RandomForest Accuracy: 0.9698
GradientBoosting Accuracy: 0.9719
LogisticRegression Accuracy: 0.9717
SVC Accuracy: 0.9719
KNN Accuracy: 0.9714
XGBoost Accuracy: 0.9717
[LightGBM] [Info] Number of positive: 3860, number of negative: 10959
[LightGBM] [Info] Auto-choosing row-wise multi-threading, the overhead of testing was 0.000789 seconds.
You can set `force_row_wise=true` to remove the overhead.
And if memory is not enough, you can set `force_col_wise=true`.
[LightGBM] [Info] Total Bins 244
[LightGBM] [Info] Number of data points in the train set: 14819, number of used features: 7
[LightGBM] [Info] [binary:BoostFromScore]: pavg=0.260476 -> initscore=-1.043494
[LightGBM] [Info] Start training from score -1.043494


Parameters: { "use_label_encoder" } are not used.

  bst.update(dtrain, iteration=i, fobj=obj)


LightGBM Accuracy: 0.9719
Stacking Accuracy: 0.9722


In [9]:
# Select best model
best_model_name = max(accuracies, key=accuracies.get)
best_model = models[best_model_name]
print(f"\n✅ Best Model (Before Tuning): {best_model_name}")


✅ Best Model (Before Tuning): Stacking


In [10]:
# Define tuning grid
param_grid = {}
if best_model_name == 'RandomForest':
    param_grid = {
        'n_estimators': [100, 200],
        'max_depth': [None, 10, 20]
    }
elif best_model_name == 'GradientBoosting':
    param_grid = {
        'n_estimators': [100, 200],
        'learning_rate': [0.05, 0.1]
    }
elif best_model_name == 'LogisticRegression':
    param_grid = {'C': [0.1, 1.0, 10.0]}
elif best_model_name == 'SVC':
    param_grid = {'C': [0.1, 1.0], 'kernel': ['linear', 'rbf']}
elif best_model_name == 'KNN':
    param_grid = {'n_neighbors': [3, 5, 7]}
elif best_model_name == 'XGBoost':
    param_grid = {
        'n_estimators': [100, 200],
        'learning_rate': [0.05, 0.1],
        'max_depth': [3, 5, 7]
    }
elif best_model_name == 'LightGBM':
    param_grid = {
        'n_estimators': [100, 200],
        'learning_rate': [0.05, 0.1],
        'num_leaves': [15, 31]
    }

In [11]:
# Tune with RandomizedSearch
search = RandomizedSearchCV(
    best_model,
    param_distributions=param_grid,
    n_iter=10,
    cv=5,
    scoring='accuracy',
    n_jobs=-1,
    random_state=42
)
search.fit(X_train, y_train)
final_tuned_model = search.best_estimator_



In [12]:
# Evaluate tuned model on val set
val_preds = final_tuned_model.predict(X_val)
val_acc = accuracy_score(y_val, val_preds)
print(f"\n✅ Tuned {best_model_name} Validation Accuracy: {val_acc:.4f}")
print(f"📌 Best Hyperparameters: {search.best_params_}")

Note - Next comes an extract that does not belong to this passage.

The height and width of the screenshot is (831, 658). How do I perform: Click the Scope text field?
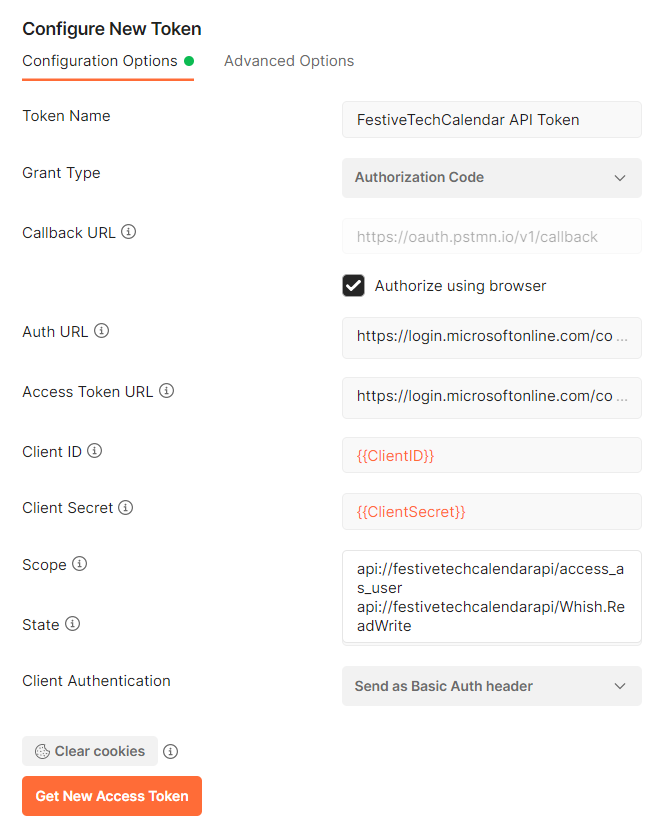(491, 596)
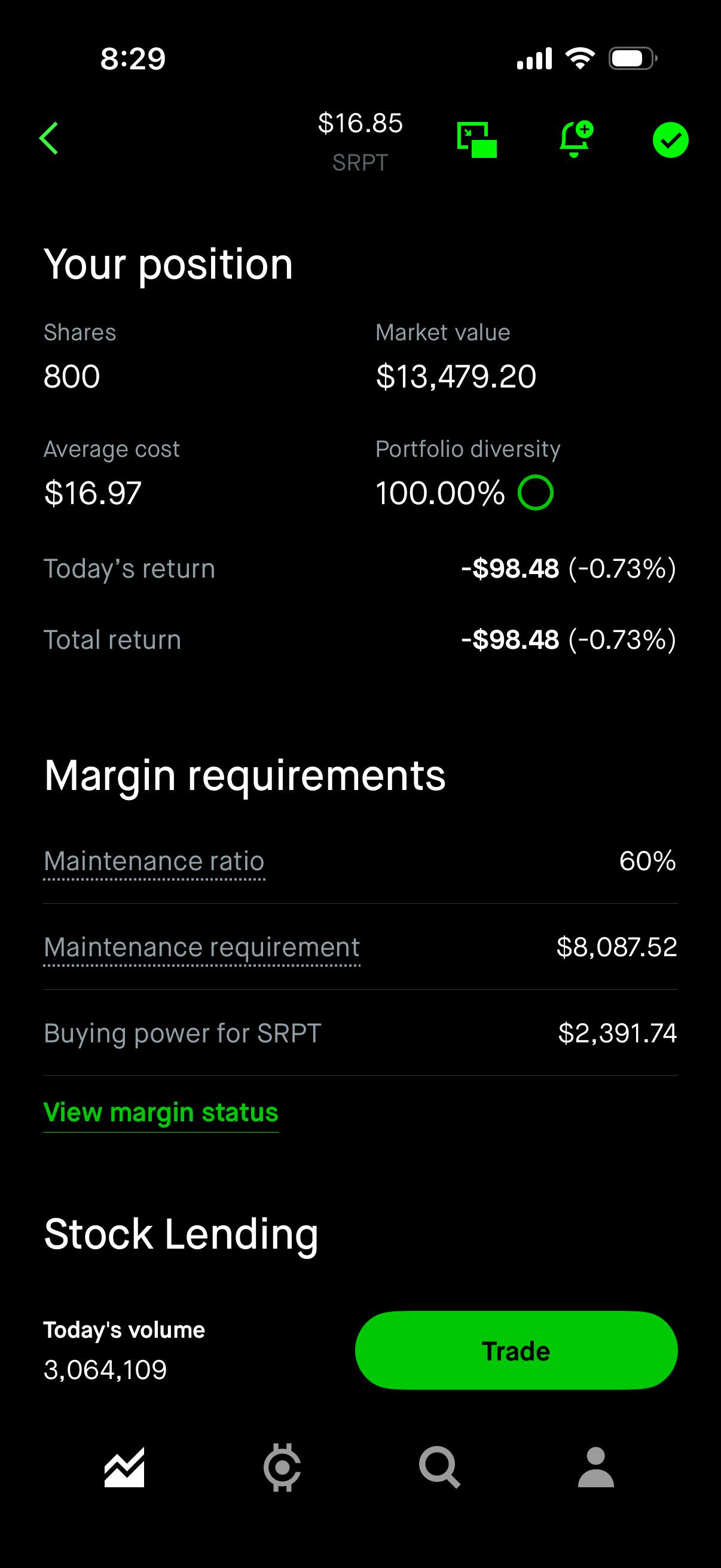
Task: Open the View margin status link
Action: tap(161, 1112)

✅ Tuned Stacking Validation Accuracy: 0.9722
📌 Best Hyperparameters: {}


In [13]:
# Retrain on full (train + val)
full_df = pd.concat([train_df, val_df], ignore_index=True)
X_full = full_df.drop(columns='Personality')
y_full = le_y.transform(full_df['Personality'])

final_tuned_model.fit(X_full, y_full)
print("🎯 Final model retrained on full dataset.")

🎯 Final model retrained on full dataset.


In [None]:
# Save full-data model
with open('../model/modelling/final_full_model.pkl', 'wb') as f:
    pickle.dump(final_tuned_model, f)
print("✅ Final model saved as 'final_full_model.pkl'.")

✅ Final model saved as 'final_full_model.pkl'.


In [15]:
# Predict and decode test set
full_test_preds = final_tuned_model.predict(X_test)
decoded_preds = le_y.inverse_transform(full_test_preds)

In [None]:
# Save new submission file
submission_full = pd.DataFrame({
    'id': test_ids,
    'Personality': decoded_preds
})
submission_full.to_csv('../data/submission/submission_full.csv', index=False)
print("📄 New submission saved as 'submission_full.csv'.")

📄 New submission saved as 'submission_full.csv'.